Edinburgh reinforces top tech hub status as digital jobs soar
Edinburgh has reinforced its status as one of the UK’s leading tech hubs, with digital jobs growth rocketing by three times the national average.
The number of capital jobs in the digital tech sector soared to more than 48,100 in 2017, growing at a rate three times faster than the national average, according to a report released today by entrepreneur network Tech Nation.
It found Edinburgh’s tech sector contributed revenues of nearly £4 billion to the economy last year and now employs almost 60,000 people.
One in five job vacancies currently advertised in Edinburgh is in the tech sector, with the city offering the UK’s highest industry salaries, after London.
The report adds that the difference between cost of living in the two cities enhances Edinburgh’s appeal, while the city’s average tech job pays £42,500, almost 15 per cent more than the average non-tech counterpart.
The Scottish capital is also responsible for creating three of the UK’s tech unicorns: travel comparison site Skyscanner, fantasy sports platform FanDuel and data consultancy group Wood Mackenzie.
In honour of the city’s achievements Tech Nation will today kick off the Bright Tech Series – a national tour aimed at tackling recruitment and skills challenges in the industry – at Edinburgh’s Codebase, the largest tech incubator in the UK.
Tech Nation’s head of insights George Windsor and entrepreneur engagement manager Hazel Gibbens will host the event.
Windsor said: “Edinburgh has established itself as a thriving tech hub not just in Scotland but across the whole of the UK.

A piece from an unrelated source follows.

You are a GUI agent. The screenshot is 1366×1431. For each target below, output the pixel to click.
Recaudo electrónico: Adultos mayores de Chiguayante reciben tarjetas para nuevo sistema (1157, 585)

“The Tech Nation report reveals it has played a key role in the success of the UK’s booming tech sector, contributing billions into the economy and the city and punching well above its weight to beat UK averages for job creation, salaries and digital tech turnover.”
Vicky Brock, chief executive and founder of Edinburgh online security firm Vistalworks, added: “A supportive network of entrepreneurs and an active investment scene, coupled with world-class universities - and the fact that it’s such a friendly and beautiful part of the world to live in - combine to make [Scotland] a truly unique place to run a digital tech business.”

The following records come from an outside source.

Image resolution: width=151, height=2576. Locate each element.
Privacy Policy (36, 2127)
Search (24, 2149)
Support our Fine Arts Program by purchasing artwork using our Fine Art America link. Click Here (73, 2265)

Recent figures for venture capital investment into the UK tech sector showed that 2019 is on track to become an exceptional year, with Scottish tech firms raising $53 million (£43m) in funding so far.
The UK total currently stands at $6.7bn.
Digital secretary Nicky Morgan said: “Scotland’s tech scene is leading the way in the development of cutting-edge cyber security, clean growth technologies and it has already produced three of the UK’s leading billion dollar tech companies, helping to strengthen the UK’s reputation as Europe’s leading tech hub.”